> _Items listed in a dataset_

::::::::

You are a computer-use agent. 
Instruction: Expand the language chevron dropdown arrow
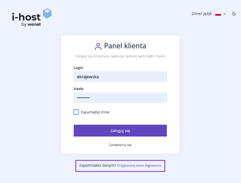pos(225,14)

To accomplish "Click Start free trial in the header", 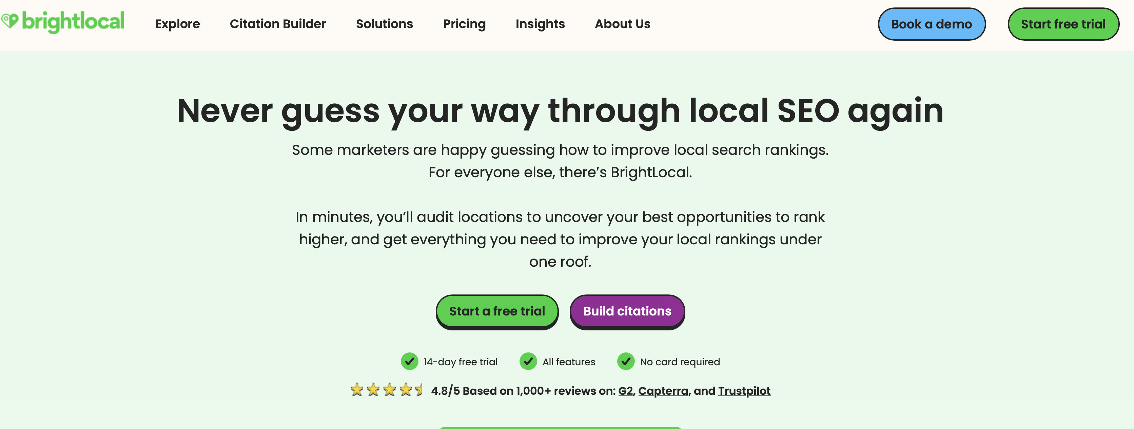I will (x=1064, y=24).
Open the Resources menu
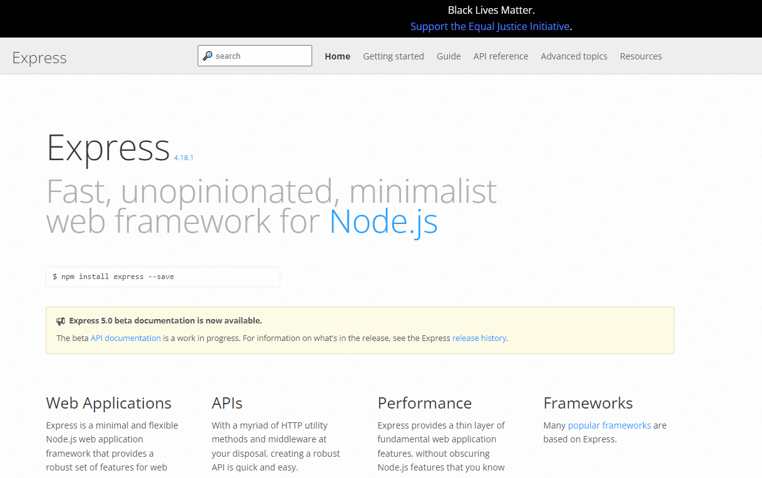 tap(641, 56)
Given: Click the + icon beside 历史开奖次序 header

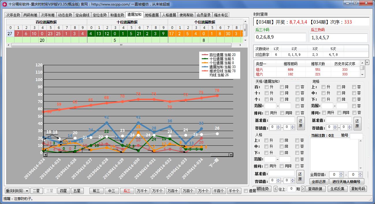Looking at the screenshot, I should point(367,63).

::::::::

> _Task statement_
Write out the rows above word for word, from the line with "Open the Resources menu" up to and including the last line of the rows, and leave the pictures out.

> _Exercise response_
Open the Resources menu
 tap(641, 56)
Given: Click the + icon beside 历史开奖次序 header

Looking at the screenshot, I should point(367,63).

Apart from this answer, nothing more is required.